§ **Complete the following**
(1) From the passage on NAIOP of Florida's legislative advocacy, reproduce word for word the span between "The COVID-19 pandemic" and "on policy initiatives.", inclusive.
(2) Resume the passage on NAIOP of Florida's legislative advocacy from where it stops.

The COVID-19 pandemic created new challenges in educating state and local lawmakers during this legislative year. NAIOP of Florida successfully adapted to these new challenges through a sustained advocacy approach that resulted in several legislative victories of importance to NAIOP and the commercial real estate industry. These successes demonstrate the effectiveness of remaining engaged, working together, and speaking with one voice on policy initiatives.
NAIOP of Florida’s continued advocacy over several legislative sessions paid off with Governor Ron DeSantis signing Senate Bill 50 into law on April 29. Two legislative priorities of NAIOP of Florida were included the bill: the collection of the sales tax on internet transactions and a significant reduction in the business rent tax. Prior to 2021, the state of Florida remained one of the few states that did not collect sales tax on internet transactions and the only state in the country to apply a sales tax on rental income from commercial tenants.

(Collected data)
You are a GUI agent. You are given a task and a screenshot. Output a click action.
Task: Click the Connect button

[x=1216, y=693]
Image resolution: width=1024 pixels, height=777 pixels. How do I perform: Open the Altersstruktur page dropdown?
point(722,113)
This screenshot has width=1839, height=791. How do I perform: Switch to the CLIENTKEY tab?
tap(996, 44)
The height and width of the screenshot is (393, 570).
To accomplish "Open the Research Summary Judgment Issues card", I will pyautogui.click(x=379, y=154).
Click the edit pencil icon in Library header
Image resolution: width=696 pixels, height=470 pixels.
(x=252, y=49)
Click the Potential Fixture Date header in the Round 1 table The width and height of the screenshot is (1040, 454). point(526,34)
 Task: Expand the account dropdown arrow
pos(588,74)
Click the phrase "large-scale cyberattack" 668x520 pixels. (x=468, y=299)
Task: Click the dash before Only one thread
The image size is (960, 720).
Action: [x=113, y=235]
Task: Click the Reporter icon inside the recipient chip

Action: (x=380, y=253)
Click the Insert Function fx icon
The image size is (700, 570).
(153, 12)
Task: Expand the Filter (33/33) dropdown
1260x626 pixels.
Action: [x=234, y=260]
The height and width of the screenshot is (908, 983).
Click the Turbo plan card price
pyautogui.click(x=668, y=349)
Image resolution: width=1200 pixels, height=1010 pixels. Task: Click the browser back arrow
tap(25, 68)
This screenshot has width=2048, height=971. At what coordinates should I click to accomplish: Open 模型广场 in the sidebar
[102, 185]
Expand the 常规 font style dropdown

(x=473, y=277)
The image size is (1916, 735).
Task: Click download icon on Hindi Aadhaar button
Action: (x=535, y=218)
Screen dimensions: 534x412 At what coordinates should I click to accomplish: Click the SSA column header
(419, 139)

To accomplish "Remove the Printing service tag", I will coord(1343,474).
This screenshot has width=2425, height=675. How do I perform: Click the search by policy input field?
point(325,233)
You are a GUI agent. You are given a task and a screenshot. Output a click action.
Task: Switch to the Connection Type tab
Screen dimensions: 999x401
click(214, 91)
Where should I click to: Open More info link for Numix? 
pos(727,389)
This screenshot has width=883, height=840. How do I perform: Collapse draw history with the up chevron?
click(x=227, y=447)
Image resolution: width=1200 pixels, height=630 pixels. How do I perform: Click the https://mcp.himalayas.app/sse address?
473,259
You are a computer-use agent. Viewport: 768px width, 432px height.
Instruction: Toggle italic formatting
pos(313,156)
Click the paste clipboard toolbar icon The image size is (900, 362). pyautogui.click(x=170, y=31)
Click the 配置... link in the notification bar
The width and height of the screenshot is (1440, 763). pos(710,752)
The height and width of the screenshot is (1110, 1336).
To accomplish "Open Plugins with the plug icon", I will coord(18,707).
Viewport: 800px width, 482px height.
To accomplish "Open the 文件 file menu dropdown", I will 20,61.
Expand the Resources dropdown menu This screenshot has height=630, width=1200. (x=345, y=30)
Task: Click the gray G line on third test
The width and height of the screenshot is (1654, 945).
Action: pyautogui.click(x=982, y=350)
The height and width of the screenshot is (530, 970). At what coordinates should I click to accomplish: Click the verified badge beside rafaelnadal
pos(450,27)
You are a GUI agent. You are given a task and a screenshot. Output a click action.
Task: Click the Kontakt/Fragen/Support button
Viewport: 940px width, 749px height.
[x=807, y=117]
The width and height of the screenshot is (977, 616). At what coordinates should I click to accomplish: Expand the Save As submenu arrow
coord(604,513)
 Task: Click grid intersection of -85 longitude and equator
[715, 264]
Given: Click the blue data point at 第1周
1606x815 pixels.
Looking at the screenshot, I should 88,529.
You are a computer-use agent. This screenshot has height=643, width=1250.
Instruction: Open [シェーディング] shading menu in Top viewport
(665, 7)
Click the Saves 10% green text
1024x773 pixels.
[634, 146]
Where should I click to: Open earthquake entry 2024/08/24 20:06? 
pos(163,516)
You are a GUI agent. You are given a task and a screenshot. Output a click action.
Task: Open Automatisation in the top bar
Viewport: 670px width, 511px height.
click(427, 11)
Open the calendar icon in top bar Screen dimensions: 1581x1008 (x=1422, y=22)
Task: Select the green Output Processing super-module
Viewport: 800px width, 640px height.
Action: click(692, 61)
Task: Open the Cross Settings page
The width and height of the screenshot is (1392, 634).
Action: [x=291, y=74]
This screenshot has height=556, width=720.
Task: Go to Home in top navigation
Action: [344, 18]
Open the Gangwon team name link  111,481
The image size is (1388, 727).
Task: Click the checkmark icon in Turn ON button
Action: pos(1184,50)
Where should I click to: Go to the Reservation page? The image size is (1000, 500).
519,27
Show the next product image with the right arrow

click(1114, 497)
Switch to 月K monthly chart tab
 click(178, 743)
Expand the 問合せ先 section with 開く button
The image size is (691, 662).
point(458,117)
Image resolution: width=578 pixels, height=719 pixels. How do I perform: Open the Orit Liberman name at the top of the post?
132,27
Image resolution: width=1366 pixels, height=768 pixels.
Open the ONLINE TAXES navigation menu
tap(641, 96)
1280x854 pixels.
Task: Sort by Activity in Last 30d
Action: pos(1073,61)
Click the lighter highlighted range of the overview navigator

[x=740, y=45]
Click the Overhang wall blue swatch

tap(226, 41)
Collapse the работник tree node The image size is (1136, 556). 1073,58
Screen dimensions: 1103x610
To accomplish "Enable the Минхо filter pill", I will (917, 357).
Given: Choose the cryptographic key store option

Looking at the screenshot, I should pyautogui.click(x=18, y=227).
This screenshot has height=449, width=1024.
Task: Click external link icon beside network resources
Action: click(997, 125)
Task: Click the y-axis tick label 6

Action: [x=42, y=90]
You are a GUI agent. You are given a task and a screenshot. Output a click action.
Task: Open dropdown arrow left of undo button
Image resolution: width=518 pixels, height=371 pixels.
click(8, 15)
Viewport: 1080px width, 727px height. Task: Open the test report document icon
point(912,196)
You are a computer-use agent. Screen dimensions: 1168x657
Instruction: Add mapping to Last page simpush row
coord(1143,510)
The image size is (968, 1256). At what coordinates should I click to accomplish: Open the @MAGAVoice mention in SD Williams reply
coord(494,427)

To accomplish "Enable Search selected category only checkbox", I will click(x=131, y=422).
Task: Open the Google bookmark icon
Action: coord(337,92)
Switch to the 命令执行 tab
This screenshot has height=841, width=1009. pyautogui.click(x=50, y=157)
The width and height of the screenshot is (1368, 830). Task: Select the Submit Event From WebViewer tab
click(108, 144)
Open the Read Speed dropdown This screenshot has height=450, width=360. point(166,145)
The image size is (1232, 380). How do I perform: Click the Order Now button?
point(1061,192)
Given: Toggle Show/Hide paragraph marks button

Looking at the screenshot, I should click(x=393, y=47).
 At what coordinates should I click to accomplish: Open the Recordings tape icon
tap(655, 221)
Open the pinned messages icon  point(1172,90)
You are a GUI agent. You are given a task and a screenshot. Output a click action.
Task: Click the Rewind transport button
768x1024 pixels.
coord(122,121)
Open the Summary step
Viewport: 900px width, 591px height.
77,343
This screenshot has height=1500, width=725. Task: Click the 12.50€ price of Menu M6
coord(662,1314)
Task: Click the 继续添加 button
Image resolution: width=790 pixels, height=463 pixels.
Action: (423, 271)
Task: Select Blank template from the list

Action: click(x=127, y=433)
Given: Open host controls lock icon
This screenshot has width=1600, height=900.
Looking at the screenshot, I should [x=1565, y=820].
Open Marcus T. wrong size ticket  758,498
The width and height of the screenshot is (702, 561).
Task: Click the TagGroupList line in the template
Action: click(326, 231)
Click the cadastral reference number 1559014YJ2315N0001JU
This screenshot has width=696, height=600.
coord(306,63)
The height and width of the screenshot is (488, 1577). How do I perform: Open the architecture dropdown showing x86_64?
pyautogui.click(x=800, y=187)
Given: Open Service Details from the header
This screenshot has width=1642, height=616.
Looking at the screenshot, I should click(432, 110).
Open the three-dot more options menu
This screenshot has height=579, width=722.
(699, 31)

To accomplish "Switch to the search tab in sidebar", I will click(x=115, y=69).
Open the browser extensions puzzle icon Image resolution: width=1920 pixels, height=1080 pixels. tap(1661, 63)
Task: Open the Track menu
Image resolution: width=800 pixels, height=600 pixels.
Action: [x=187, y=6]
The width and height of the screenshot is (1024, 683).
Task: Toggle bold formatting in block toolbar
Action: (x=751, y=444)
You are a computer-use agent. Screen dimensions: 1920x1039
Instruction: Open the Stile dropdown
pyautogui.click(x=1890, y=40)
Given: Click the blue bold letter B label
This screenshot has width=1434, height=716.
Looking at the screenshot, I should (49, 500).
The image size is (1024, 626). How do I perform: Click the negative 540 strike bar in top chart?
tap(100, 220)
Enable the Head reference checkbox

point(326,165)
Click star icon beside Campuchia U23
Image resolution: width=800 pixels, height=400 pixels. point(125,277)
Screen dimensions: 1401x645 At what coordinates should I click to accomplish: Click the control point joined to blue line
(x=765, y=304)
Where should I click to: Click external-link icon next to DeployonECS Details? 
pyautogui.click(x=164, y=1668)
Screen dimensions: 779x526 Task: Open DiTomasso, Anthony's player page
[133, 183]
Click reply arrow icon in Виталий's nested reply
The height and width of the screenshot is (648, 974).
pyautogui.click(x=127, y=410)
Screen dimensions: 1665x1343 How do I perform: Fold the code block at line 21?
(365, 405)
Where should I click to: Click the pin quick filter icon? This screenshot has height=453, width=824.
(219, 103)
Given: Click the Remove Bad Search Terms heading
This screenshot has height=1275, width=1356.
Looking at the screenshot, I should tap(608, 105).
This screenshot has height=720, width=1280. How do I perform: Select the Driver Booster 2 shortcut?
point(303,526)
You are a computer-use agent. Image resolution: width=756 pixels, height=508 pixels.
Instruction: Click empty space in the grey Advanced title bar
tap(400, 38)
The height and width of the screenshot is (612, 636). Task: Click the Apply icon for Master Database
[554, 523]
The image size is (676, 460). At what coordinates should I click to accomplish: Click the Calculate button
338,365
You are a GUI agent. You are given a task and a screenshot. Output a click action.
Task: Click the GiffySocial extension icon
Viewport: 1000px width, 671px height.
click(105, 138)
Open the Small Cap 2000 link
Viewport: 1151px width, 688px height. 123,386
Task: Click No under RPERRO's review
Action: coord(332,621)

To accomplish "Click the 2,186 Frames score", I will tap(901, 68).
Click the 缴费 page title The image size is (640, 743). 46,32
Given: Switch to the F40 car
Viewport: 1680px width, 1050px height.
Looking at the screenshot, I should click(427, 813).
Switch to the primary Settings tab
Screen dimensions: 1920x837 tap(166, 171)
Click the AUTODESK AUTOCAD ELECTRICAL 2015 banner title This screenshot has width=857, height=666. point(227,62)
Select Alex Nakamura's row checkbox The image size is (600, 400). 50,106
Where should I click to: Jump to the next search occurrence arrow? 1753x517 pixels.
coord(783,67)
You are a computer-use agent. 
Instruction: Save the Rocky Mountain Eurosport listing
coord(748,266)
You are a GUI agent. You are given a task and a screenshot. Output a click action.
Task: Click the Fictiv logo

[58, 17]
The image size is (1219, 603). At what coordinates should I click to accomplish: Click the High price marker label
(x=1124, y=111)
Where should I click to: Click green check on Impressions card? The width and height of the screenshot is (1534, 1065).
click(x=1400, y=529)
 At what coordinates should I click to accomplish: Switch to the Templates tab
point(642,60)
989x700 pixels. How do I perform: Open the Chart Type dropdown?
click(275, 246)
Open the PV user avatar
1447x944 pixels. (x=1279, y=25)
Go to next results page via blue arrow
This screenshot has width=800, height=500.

§ **Response list**
(1)
The COVID-19 pandemic created new challenges in educating state and local lawmakers during this legislative year. NAIOP of Florida successfully adapted to these new challenges through a sustained advocacy approach that resulted in several legislative victories of importance to NAIOP and the commercial real estate industry. These successes demonstrate the effectiveness of remaining engaged, working together, and speaking with one voice on policy initiatives.

(2)
The governor’s signature on SB 50 ensures sales tax fairness between brick-and-mortar retail stores and online merchants. The initial revenue collected from online sales will go towards shoring up the unemployment tax fund for Florida businesses. After nearly $4 billion is placed in the fund, local businesses will then receive economic relief in the form of a significant reduction of the business rent tax from 5.5% to 2%. This reduction is expected to save businesses over $1 billion a year in Florida starting in 2023.
The passage of SB 50 is a major victory for commercial real estate and reflects the effectiveness of NAIOP of Florida’s steadfast advocacy on policy matters. Trey Wilson, the 2021 NAIOP of Florida President and partner in the law firm of Driver, McFee, Hawthorne & Diebenow PLLC in Jacksonville, highlighted this in a NAIOP of Florida press release on the business rent tax reduction. He stated: “This success is a credit to NAIOP of Florida’s tireless effort and validates our belief that the Business Rent Tax is bad for business. It is real progress towards our ultimate goal – the elimination of this onerous tax.”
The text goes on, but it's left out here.